Ola: Wow, you’re a true believer, after all (at least in the sense proposed by Harari)! 😀 It’s useful to notice, however, that Harari puts the beginning of the scientific revolution back around 1500 AD, focusing it on three main points:
1) The willingness to admit ignorance
2) The centrality of observation and mathematics
3) The acquisition of new powers (new technologies)
It seems to me that this worldview is neither universal nor constant, and what Harari doesn’t really comment upon, at some points of time – not very welcome. The willingness to admit ignorance, especially, seems to have fallen from favor these days.
Piotrek: Well, I tried to present his views, in an event shorter form. Doesn’t mean I don’t see any problems here. The book is, obviously, full of shortcuts. As something popular all around the globe and widely discussed, it reminds me of H.G. Wells’ Outline of History, or Toffler, or, indeed, one of the authors Harari admits to having been influenced by – Jared Diamond. Such works get fashionable, provide food for thought for the thinking public, while often being sneered at by the experts. If the core of the argument is built up well enough, damned be the experts, masses need some simplifications. And I would argue that Harari’s perspective on our history is interesting enough to balance out his shortcomings.
Ola: Because there are shortcomings 😉 Shortcuts are the easiest way to produce them, I believe, and Harari had to take more than a few… The simplification can only go so far before it completely distorts the original image, and for me, as a sociologist, it is easiest to see in the way Harari deals with sociological issues, culture and religion. I cannot help but see the definition of religion that he proposes as perfectly serving his assumptions and confirming his theses, and I sorely feel the lack of the willingness to admit ignorance here 😛
But for me, ultimately, the biggest shortcoming of Sapiens doesn’t come from the shortcuts – it comes from the fact that he presents his personal views as fact. Examples? Here are just a few:
The history of ethics is a sad tale of wonderful ideals that nobody can live up to.

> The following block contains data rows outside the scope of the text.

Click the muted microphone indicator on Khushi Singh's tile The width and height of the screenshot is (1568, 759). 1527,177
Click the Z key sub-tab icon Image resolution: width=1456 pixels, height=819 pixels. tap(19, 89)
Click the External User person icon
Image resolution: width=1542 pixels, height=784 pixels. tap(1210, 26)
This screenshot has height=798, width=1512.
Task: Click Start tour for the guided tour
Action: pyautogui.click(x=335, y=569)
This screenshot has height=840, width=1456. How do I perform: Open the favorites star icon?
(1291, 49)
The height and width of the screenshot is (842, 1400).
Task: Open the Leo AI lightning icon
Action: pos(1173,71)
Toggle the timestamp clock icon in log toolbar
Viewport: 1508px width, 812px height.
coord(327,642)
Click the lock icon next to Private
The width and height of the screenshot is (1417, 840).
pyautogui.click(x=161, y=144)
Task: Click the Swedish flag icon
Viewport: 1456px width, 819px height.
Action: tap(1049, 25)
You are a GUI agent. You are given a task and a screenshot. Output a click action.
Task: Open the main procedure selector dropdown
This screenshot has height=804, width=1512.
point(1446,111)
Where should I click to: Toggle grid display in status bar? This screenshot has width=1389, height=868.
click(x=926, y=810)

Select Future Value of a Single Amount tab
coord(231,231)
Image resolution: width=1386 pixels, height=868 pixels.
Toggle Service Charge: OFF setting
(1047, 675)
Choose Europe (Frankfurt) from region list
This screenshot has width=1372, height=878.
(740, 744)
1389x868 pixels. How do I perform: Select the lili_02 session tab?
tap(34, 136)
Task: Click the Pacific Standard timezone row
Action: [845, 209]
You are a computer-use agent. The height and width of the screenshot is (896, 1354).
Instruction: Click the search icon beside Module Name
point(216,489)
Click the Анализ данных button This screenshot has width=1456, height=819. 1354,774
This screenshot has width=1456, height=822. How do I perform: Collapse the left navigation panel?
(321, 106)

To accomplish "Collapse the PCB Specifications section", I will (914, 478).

The state and the market are the mother and father of the individual, and the individual can survive only thanks to them.
Obviously, they are intended to be controversial and thought-provoking. But they are also a personal view dressed up as an axiom, and I much prefer these two to be separated.
Piotrek: Ultimately, I see Harari as a public intellectual arguing for a kind of future that I also happen to find attractive – at least, when compared to likely alternatives. He frames the past in a way that leads him to this vision, better explained in the next book, Homo Deus. Both books are not only a mix of history and futurology, but also a source material to the way of thinking that is quite influential in our world.
So, to sum up… it’s political, controversial, breathtaking, extremely readable – but it had to be, as Harari’s predecessor here were. It’s still a fresh, meticulously researched insight into our history, and author’s biases are not exactly hidden. I’ in awe and recommend it to everybody!
Ola: I might not be in awe, but I am definitely impressed 🙂 It’s a highly recommended read, inspiring, well written and thought provoking, giving us as a global audience a chance to better understand – and to discuss – not only where we come from, but also where we’re going next.